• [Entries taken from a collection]
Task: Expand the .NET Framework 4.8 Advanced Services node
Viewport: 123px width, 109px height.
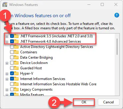Action: (7, 42)
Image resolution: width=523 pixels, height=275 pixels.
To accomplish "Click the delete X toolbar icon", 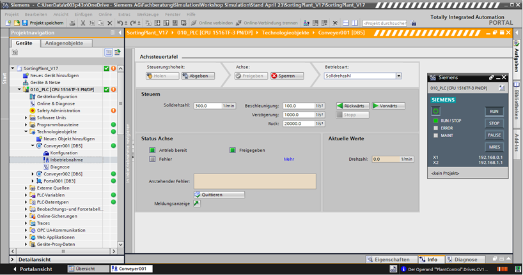I will point(110,23).
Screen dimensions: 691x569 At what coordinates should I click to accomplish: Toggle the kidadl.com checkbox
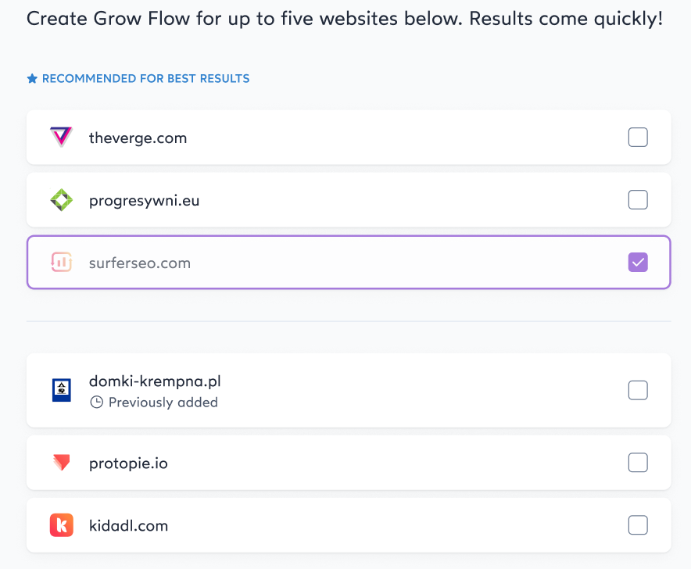click(x=638, y=525)

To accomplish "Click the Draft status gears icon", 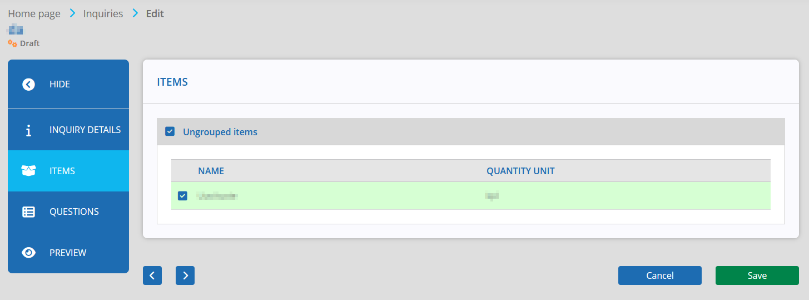I will point(12,43).
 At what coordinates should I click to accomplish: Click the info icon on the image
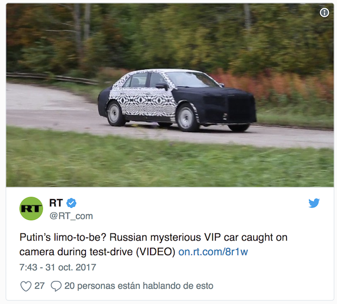point(324,13)
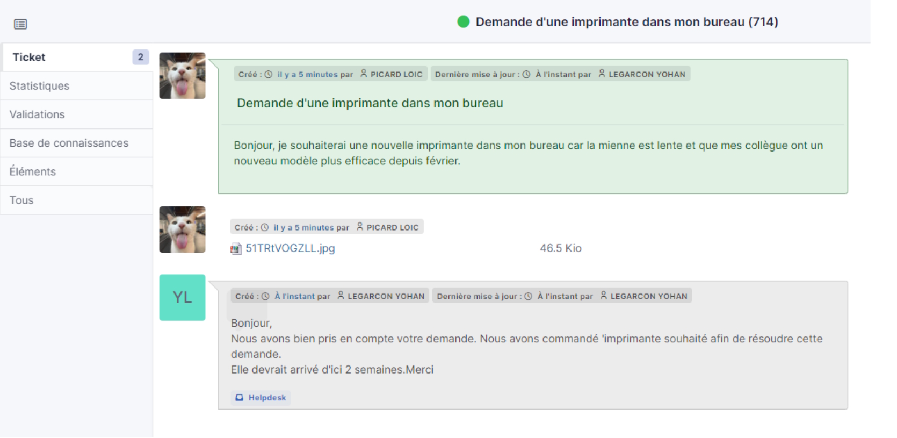The image size is (897, 438).
Task: Click the list icon in the top-left corner
Action: [x=20, y=24]
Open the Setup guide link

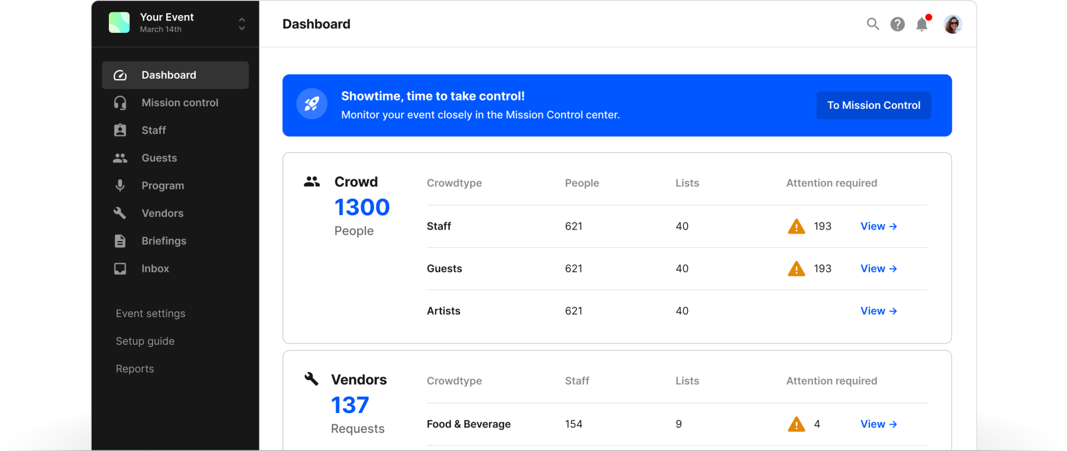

• [Activity] Make an exact copy of the lines above, starting at the line that contains "At what coordinates should I click to accomplish: Click" and running through the final line of the entries. Omit the pictures.

• [Task solution]
 At what coordinates should I click to accomplish: Click the info icon on the image
point(324,13)
The image size is (897, 438).
Task: Click the list icon in the top-left corner
Action: [x=20, y=24]
Open the Setup guide link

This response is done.